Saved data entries
·····

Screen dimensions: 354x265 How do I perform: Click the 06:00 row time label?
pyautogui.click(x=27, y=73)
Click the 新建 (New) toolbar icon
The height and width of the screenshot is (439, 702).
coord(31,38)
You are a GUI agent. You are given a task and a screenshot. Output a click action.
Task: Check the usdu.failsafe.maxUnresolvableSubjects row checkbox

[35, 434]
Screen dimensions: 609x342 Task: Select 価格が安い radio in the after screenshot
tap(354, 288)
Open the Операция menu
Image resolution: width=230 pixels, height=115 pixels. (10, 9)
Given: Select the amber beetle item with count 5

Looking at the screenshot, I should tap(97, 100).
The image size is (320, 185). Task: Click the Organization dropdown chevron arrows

·····

_Your task_
Output each record precisely as given.

_Result of this exercise_
Screen dimensions: 354x265 How do I perform: Click the 06:00 row time label?
pyautogui.click(x=27, y=73)
Click the 新建 (New) toolbar icon
The height and width of the screenshot is (439, 702).
coord(31,38)
You are a GUI agent. You are given a task and a screenshot. Output a click action.
Task: Check the usdu.failsafe.maxUnresolvableSubjects row checkbox

[35, 434]
Screen dimensions: 609x342 Task: Select 価格が安い radio in the after screenshot
tap(354, 288)
Open the Операция menu
Image resolution: width=230 pixels, height=115 pixels. (10, 9)
Given: Select the amber beetle item with count 5

Looking at the screenshot, I should tap(97, 100).
The image size is (320, 185). Task: Click the Organization dropdown chevron arrows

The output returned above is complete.